▶ READING PASSAGE
%%

Under Terry v. Ohio, an officer is justified in stopping an individual when the officer possesses a reasonable, articulable suspicion that the individual was committing, had committed, or was about to commit a crime. This Court has recognized that an arresting officer is "entitled to rely on information relayed to him through official channels" and that "[t]he arresting officer himself need not be apprised of the underlying circumstances which have risen to a conclusion of probable cause."[33]

The Supreme Court has further held that a "police officer may conduct a Terry stop of an individual who matches the description of a suspect provided to the officer either by a reliable informant or over a police radio broadcast."[34] A court's analysis of the police officer's suspicion is based on the totality of the circumstances-"through the eyes of a reasonable, trained police officer in the same circumstances combining objective facts with a reasonable officer's subjective interpretation of those facts."[35]

         The Court agrees with the State that Officer Hilliard possessed reasonable articulable suspicion to stop Defendant and investigate whether he had recently been involved in the Middletown Crossing Shopping Center collision. Officer Hilliard was dispatched to the Chicken House for a one-vehicle collision; Ms. Pacheco provided a coherent story of the incident that involved a fleeing driver; and she was not only able to describe the individual, but point him out on Dickenson Boulevard. Since information from reliable informants[36] and concerned neighbors[37]can support reasonable articulable suspicion, the Court similarly finds that a business owner who provides a firsthand description of the accident and driver has satisfied the reasonable articulable suspicion standard.

%%

Entries on target coordinates:
%%

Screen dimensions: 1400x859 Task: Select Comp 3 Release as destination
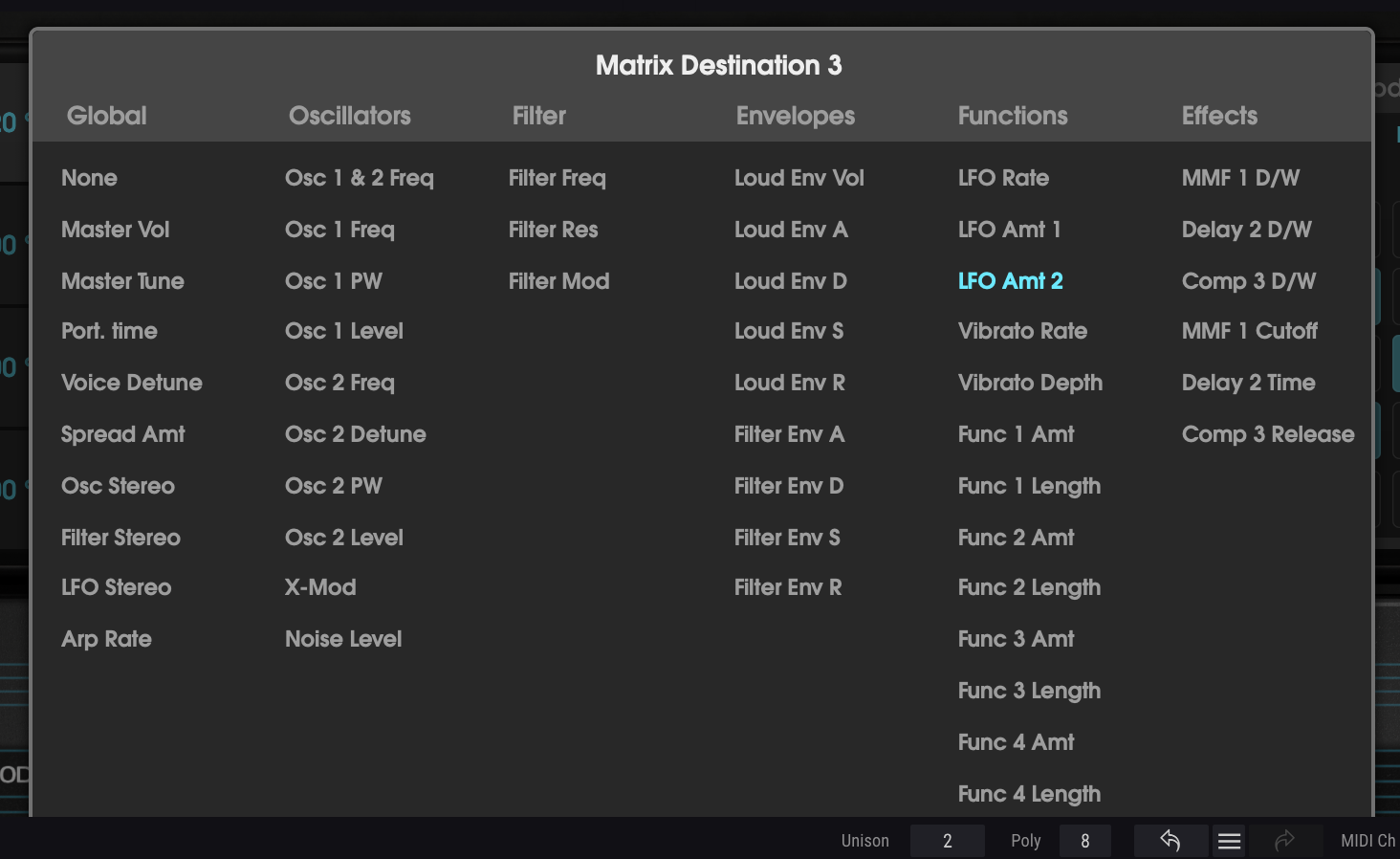tap(1268, 433)
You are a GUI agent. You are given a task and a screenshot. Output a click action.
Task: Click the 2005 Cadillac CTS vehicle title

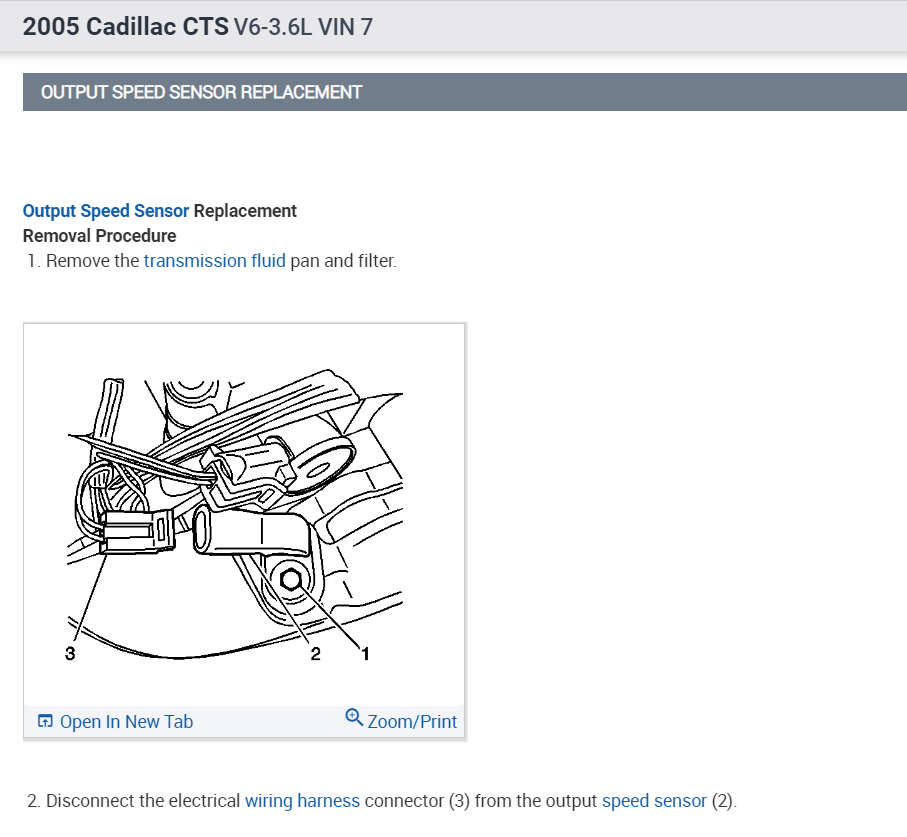click(126, 27)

%%

▶ OBJECTIVES
A. Reproduce the passage on reasonable articulable suspicion from "The Court agrees" up to and including "articulable suspicion standard.", substituting "Chicken Shack" for "Chicken House".
B. Output the part of the listing from the line containing "You are a GUI" through the end of the listing as a CSV with the columns instruction and action. Make one row per request, put each value in a single quoted field with line breaks turned into spaces, and leave out the pictures.
The passage and the listing come from unrelated sources.

▶ THE ANSWERS
A.
The Court agrees with the State that Officer Hilliard possessed reasonable articulable suspicion to stop Defendant and investigate whether he had recently been involved in the Middletown Crossing Shopping Center collision. Officer Hilliard was dispatched to the Chicken Shack for a one-vehicle collision; Ms. Pacheco provided a coherent story of the incident that involved a fleeing driver; and she was not only able to describe the individual, but point him out on Dickenson Boulevard. Since information from reliable informants[36] and concerned neighbors[37]can support reasonable articulable suspicion, the Court similarly finds that a business owner who provides a firsthand description of the accident and driver has satisfied the reasonable articulable suspicion standard.

B.
instruction,action
"You are a GUI agent. You are given a task and a screenshot. Output a click action. Task: Click the 2005 Cadillac CTS vehicle title","click(126, 27)"